For a list of institutions that increasingly face their racist past calculations, add the California Institute of Technology.

A petition calling for the removal of the name Robert A. Millikan from buildings, programs and open spaces on the Pasadena campus has collected 862 signatures since June 28, according to its originator, Michael Chwe, who received an economics degree from Caltech in 1985 and is now a professor political science at UCLA. The signatories included 51 faculty members and 448 alumni.

The organizers aim to force Caltech to recognize Millikan’s role in openly promoting racist eugenics doctrine and the policy of forced sterilization and segregation in schools and housing.

Robert Millikan is the patron saint of Caltech.

Michael Chwe, sponsor of the petition to remove the name Millikan from the Caltech campus

“He is not a small player, but an important operative in this campaign,” said Anthony M. Platt, a scholar at UC Berkeley who has studied Millikan’s role as leader of the Human Betterment Foundation, a group of wealthy and Californian people who have eugenics advocacy and sterilization forcibly influenced Nazi policies in the 1930s and 1940s.

The goals of this petition can result in an appalling reassessment of Caltech’s self-image. Some historical figures occupy a respected status such as Millikan at Caltech. He is usually given credit to start the conversion of the provincial Throop University into a global research center as it is today.

However, other similar figures who have been similar or are being removed by their institutions. Perhaps the most prominent is removal by Princeton name Woodrow Wilson from his residential college and public policy school. That’s in late recognition Wilson’s racism is uncompromising as president of Princeton, where he refused to accept black students, and as president of the U.S., when he reorganized federal civil services that had become integrated.

Caltech carefully noted the movement to erase Millikan’s name. “We take seriously the concerns raised by members of our community about this issue,” Shayna Chabner, head of university communications, told me via email.
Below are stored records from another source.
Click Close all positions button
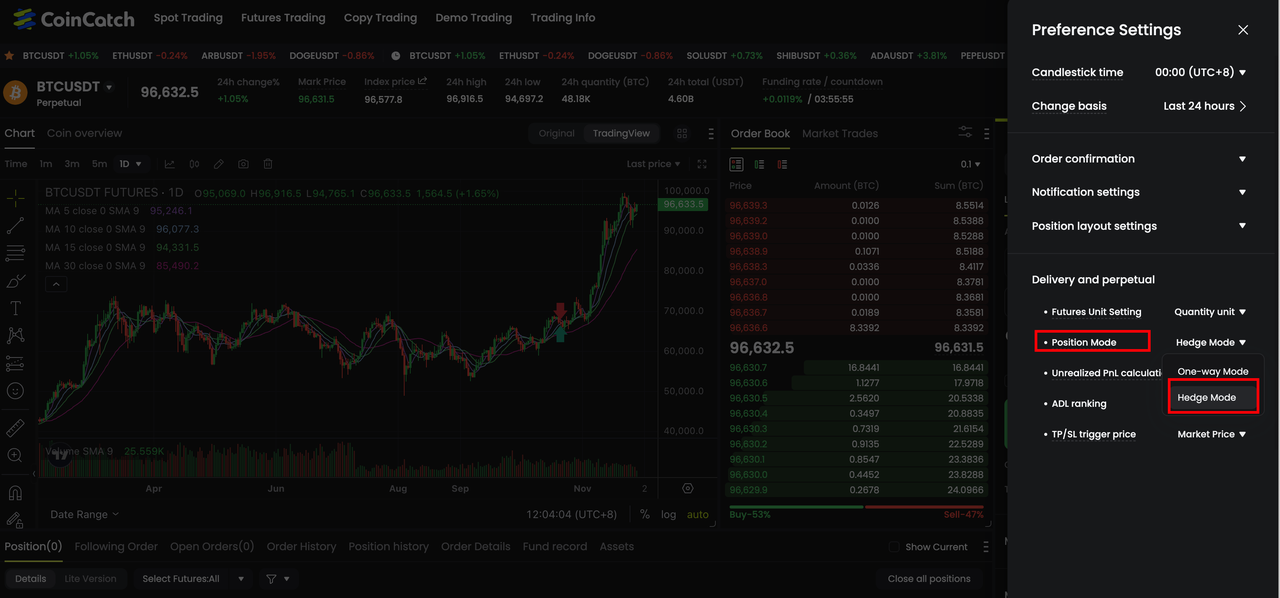This screenshot has height=598, width=1280. coord(928,579)
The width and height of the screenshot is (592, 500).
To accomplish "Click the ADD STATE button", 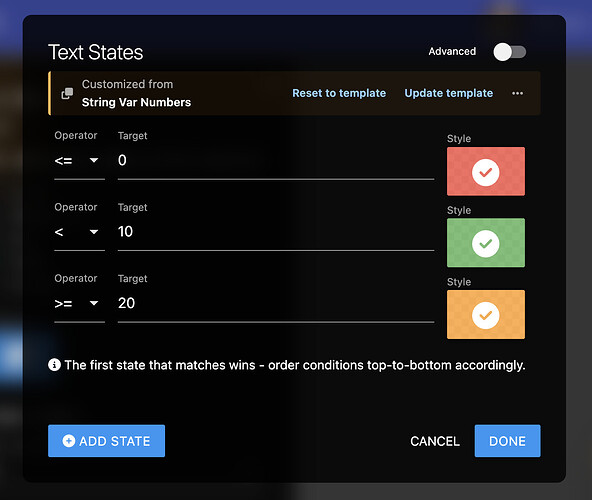I will coord(106,441).
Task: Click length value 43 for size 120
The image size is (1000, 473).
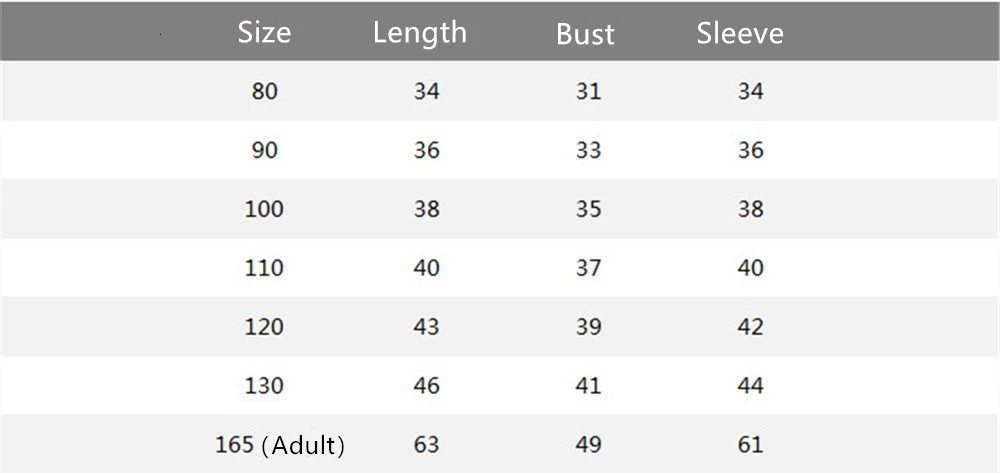Action: 427,327
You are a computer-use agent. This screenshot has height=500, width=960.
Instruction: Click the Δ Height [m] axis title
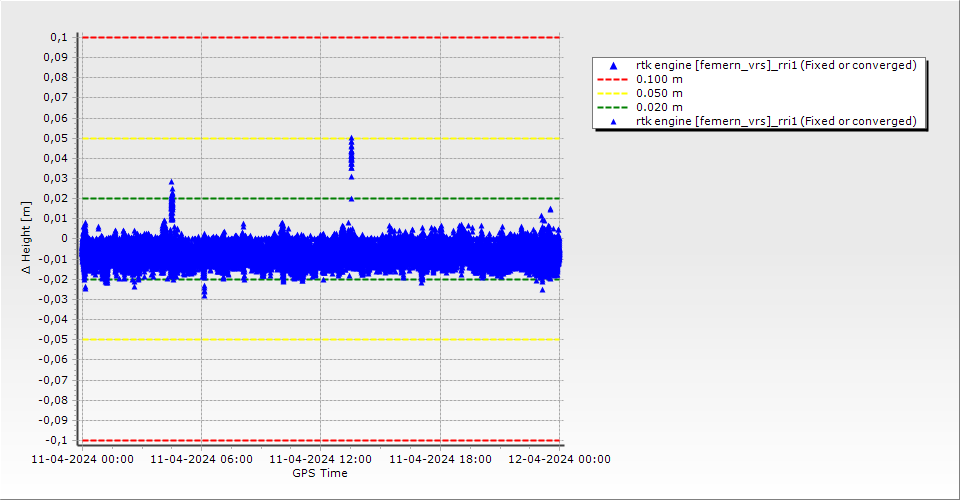27,238
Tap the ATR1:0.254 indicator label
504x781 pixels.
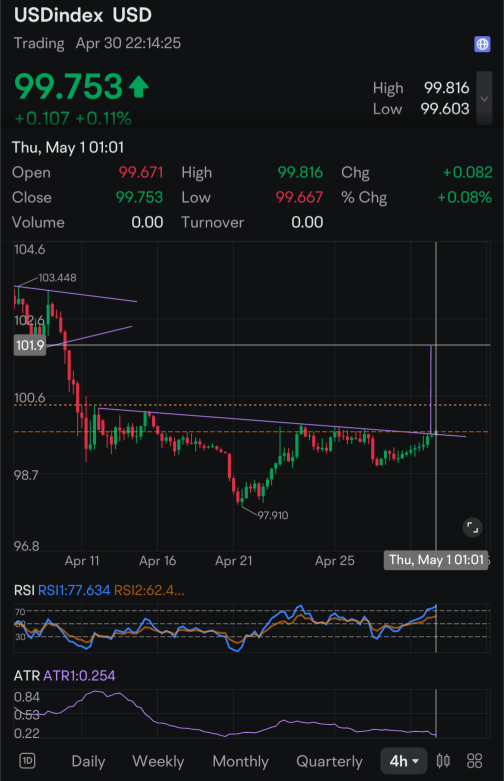pyautogui.click(x=79, y=676)
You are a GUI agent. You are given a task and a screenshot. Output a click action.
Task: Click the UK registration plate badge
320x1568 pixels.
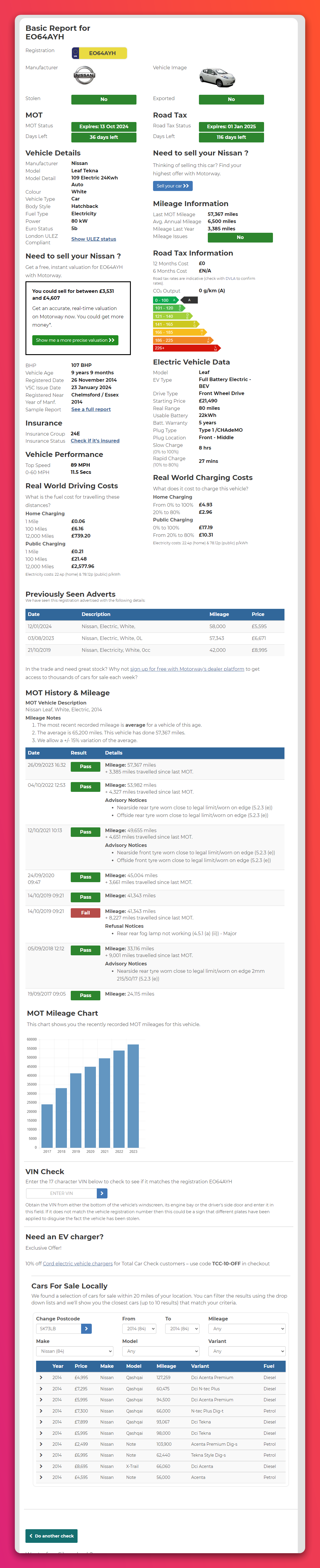[99, 53]
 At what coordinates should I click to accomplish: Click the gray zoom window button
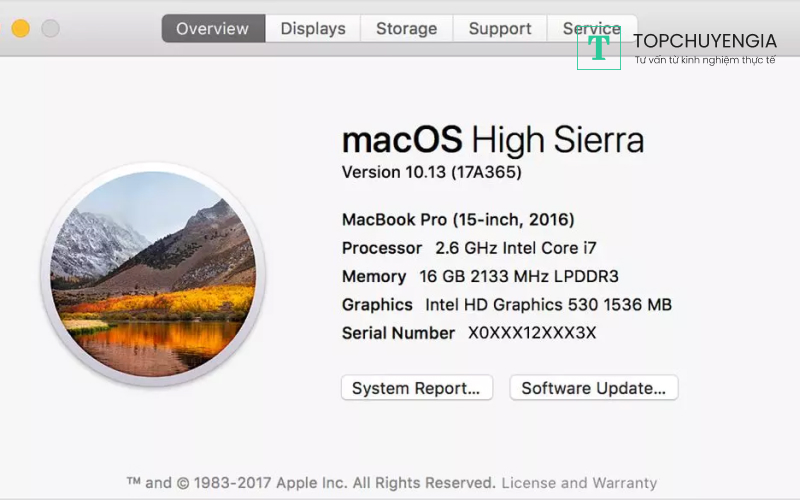click(x=50, y=28)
Among the steps is to “form a task force representing the Caltech community – including trustees, alumni, students, faculty, postdoctoral scholars, and staff – to study and advise on Caltech’s policy to name buildings on campus: then, now, and in the future “

Universities also have promises to publish more detailed data about the diversity of teaching staff, staff, and students, conducting a “campus climate survey” to gather the personal experiences of Caltech students and to provide unbiased training on campus search committees.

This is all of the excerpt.